◆ **DOCUMENT**
■ ■ ■ ■

Justice Minister and Attorney General David Lametti has shown his displeasure with his government’s legislation, arguing that Bill C-14 didn’t go far enough.
With this session of Parliament soon to end — when unfinished House of Commons business dies — and an upcoming federal election in October, there’s no guarantee Anderson’s bill will make it to a final vote.
Still, Anderson is pushing forward on C-418, which he sees as a “good addition” to the current law that will erase any doubt as to the MAiD legislation’s intention.
“Bill C-418, the point of the bill is to actually establish the penalty for coercion or intimidation and the threat to someone’s employment status,” said Anderson. “It establishes a consequence for conducting yourself that way.”
Anderson’s bill would make it a punishable offence to compel, through “violence or threats of violence, coercion or any other form of intimidation,” a health-care professional to take part in assisted suicide.
It would also punish employers who refuse to employ or dismiss from employment a worker who refuses to take part in assisted suicide.
As it stands now, there are different interpretations of the law across Canada. The Coalition for HealthCARE and Conscience — which includes a number of Catholic entities including the Archdioceses of Toronto and Vancouver — notes there is limited protection under C-14 for freedom of conscience enshrined in the Charter of Rights and Freedoms.
Manitoba has allowed for opting out of the practice with its passing of Bill 34, but there is no such protection in provinces like Ontario, Saskatchewan and Nova Scotia, where at the very least regulators have insisted a physician must make an “effective referral” for assisted dying even if it would violate their conscience.
Lametti, in an e-mail to Canadian Catholic News, acknowledges it’s a “difficult and deeply personal issue,” but said the matter has been addressed in C-14 after extensive all-party debate. He added the government will consider any improvements moving forward.
Meanwhile, the Euthanasia Prevention Coalition has been seeking 20,000 signatures on a petition to be presented to Lametti in support of C-418. By May 21 it had garnered almost 18,000 signatures.

■ ■ ■ ■

◆ **DATA ENTRIES**
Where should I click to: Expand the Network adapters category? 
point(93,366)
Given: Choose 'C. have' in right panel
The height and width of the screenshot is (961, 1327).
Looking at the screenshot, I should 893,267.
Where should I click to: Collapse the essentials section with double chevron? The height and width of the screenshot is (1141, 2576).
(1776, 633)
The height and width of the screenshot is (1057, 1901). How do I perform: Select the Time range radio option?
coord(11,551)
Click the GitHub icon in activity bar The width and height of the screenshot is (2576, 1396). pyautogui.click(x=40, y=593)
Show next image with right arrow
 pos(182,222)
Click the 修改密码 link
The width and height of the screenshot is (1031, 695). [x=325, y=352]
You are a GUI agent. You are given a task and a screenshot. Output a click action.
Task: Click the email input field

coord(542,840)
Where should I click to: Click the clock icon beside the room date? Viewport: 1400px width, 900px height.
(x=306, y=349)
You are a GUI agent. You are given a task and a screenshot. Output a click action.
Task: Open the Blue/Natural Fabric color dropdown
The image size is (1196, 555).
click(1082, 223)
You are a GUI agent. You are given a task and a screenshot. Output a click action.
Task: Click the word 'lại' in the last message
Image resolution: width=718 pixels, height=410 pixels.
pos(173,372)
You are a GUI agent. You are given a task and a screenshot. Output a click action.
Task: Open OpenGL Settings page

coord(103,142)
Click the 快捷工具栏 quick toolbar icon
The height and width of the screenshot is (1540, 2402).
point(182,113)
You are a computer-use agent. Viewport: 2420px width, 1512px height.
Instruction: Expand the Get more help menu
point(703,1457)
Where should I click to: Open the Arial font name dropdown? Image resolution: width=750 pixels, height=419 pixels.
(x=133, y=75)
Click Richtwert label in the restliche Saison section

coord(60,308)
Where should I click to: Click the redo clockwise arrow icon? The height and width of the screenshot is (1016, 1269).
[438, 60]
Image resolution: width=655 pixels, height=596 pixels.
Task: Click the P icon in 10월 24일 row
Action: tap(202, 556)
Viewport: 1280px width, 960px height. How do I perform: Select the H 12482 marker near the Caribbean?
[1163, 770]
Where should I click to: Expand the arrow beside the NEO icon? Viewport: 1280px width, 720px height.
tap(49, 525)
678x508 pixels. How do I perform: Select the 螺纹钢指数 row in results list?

■ ■ ■ ■

◆ **WHAT YOU NEED TO DO**
**a)** List every Canadian province named in the article on Bill C-418.
**b)** Copy the passage of the article on Bill C-418 between "Manitoba has allowed" and "almost 18,000 signatures.", inclusive.

◆ **ANSWERS TO THE PROBLEMS**
**a)** Manitoba, Ontario, Saskatchewan, Nova Scotia

**b)**
Manitoba has allowed for opting out of the practice with its passing of Bill 34, but there is no such protection in provinces like Ontario, Saskatchewan and Nova Scotia, where at the very least regulators have insisted a physician must make an “effective referral” for assisted dying even if it would violate their conscience.
Lametti, in an e-mail to Canadian Catholic News, acknowledges it’s a “difficult and deeply personal issue,” but said the matter has been addressed in C-14 after extensive all-party debate. He added the government will consider any improvements moving forward.
Meanwhile, the Euthanasia Prevention Coalition has been seeking 20,000 signatures on a petition to be presented to Lametti in support of C-418. By May 21 it had garnered almost 18,000 signatures.